偽装夫婦のはずが、ホテル御曹司は溺愛の手を緩めない
2. 弟の方でお願いします
「あはは。あかりん、すっかり遅くなっちゃったわねぇ」
響一への施術が終わり、彼を送り出してからスタッフルームへ戻ると、店長の美奈がからからと笑った。その能天気な表情を見た途端に緊張の糸が切れて、スタッフが使うためのソファにぼすっと座り込んで叫んでしまう。
「もおおぉ、ほんとですよおおぉ……!」
「いやぁ、入谷御曹司に双子の兄がいたなんて、驚きですよねぇ」
あかりと美奈のやりとりを聞いていた受付担当のサキも、同じく可笑しそうに笑う。
ヒアリングシートに記入してもらった内容をデータ化したサキは、そのついでに彼らの情報を照合してくれていたらしい。マウスを動かす彼女に二人の生年月日と血液型が同じであると告げられ、響一と奏一の関係がやはり『双子』であると理解する。
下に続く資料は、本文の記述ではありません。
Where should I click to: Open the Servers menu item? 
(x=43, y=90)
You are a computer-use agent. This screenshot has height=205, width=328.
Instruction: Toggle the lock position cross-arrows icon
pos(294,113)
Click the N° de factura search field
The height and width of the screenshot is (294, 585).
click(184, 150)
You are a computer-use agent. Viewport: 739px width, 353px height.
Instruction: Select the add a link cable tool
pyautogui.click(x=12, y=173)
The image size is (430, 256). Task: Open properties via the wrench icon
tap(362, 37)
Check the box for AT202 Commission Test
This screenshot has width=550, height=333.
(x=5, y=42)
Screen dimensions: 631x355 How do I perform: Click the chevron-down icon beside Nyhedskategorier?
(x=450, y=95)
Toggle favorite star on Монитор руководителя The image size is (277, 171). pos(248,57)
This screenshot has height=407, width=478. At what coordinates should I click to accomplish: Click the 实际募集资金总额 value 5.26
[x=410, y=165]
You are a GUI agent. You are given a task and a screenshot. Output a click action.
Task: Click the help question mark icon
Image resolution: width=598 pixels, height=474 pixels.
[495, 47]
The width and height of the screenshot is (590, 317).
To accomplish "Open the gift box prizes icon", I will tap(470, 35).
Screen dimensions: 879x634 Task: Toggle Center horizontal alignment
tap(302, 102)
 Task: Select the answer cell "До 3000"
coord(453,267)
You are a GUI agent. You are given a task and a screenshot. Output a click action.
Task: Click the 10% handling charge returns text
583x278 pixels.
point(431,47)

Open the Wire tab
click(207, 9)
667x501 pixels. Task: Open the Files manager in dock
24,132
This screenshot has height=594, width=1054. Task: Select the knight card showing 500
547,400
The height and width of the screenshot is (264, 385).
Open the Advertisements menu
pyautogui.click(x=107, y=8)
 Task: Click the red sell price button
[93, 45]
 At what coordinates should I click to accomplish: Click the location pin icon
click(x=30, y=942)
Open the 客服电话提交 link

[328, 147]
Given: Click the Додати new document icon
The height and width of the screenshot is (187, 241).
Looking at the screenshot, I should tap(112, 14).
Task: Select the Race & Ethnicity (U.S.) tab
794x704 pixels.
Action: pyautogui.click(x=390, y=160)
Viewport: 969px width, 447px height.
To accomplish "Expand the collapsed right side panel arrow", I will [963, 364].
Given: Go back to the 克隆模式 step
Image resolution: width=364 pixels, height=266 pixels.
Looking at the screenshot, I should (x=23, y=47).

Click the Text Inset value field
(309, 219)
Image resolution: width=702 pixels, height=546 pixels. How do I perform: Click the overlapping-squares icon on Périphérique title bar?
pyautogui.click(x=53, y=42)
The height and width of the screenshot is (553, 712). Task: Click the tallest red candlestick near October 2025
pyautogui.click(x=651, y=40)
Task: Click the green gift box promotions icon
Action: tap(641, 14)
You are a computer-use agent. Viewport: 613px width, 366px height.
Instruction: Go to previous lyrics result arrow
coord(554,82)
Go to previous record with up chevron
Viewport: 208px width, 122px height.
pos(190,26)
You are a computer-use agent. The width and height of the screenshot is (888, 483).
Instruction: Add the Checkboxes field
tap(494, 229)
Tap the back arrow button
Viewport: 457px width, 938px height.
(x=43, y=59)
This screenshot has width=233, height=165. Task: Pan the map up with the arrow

二人の姿はクローン人間かドッペルゲンガーのようにそっくりだった。おそらく一卵性双生児なのだろう。
「サキさんも気付かなかったですよね?」
「ぜーんぜん。あの顔であのカード持って来られて、別人だって気付く方が無理のある話よ」
「そうですよね……」
「あかりん、よく気付いたじゃない。えらいわよ~」
美奈がマグカップにインスタントコーヒーを注いでくれたので、それを受け取りながら乾いた笑いを零す。